Fifty-eight consecutive patients diagnosed with extensive stage SCLC, treated with chemotherapy and chest irradiation, were retrospectively reviewed. Thirty-seven received hyperfractionated IMRT (Hyper-IMRT, 45 Gy/30 fractions/twice-daily) and 21 received hypofractionated IMRT (Hypo-IMRT, 45 Gy/15 fractions/once-daily). Local progression-free survival (LPFS) and overall survival (OS) were calculated and compared. An extended linear-quadratic (LQ) model, LQRG, incorporating cell repair, redistribution, reoxygenation, regrowth and Gompertzian tumor growth was created based on the clinical data. The TCP model was reformulated to predict LPFS. The classical LQ and TCP models were compared with the new models. Akaike information criterion (AIC) was used to assess the quality of the models.

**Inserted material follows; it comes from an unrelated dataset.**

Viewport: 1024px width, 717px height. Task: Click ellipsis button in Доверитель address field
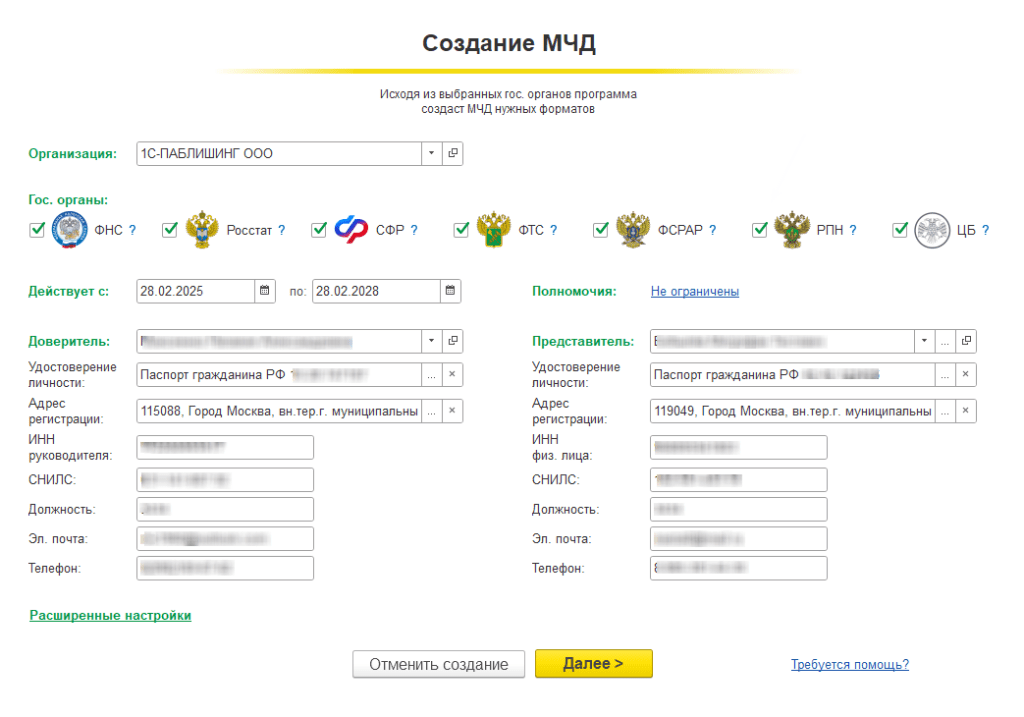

The 2-year LPFS (34.1% vs 27.9%, p = 0.44) and OS (76.9% vs 76.9%, p = 0.26) were similar between Hyper- and Hypo-IMRT patients. According to the LQRG model, the α/β calculated was 9.2 (95% confidence interval: 8.7-9.9) Gy after optimization. The average absolute and relative fitting errors for LPFS were 9.1% and 18.7% for Hyper-IMRT, and 8.8% and 16.2% for Hypo-IMRT of the new TCP model, compared with 29.1% and 62.3% for Hyper-IMRT, and 30.7% and 65.3% for Hypo-IMRT of the classical model.

Hypo- and Hyper-IMRT resulted in comparable local control in the chest irradiation of extensive stage SCLC. The LQRG model has better performance in predicting the TCP (or LPFS) of the two schemes.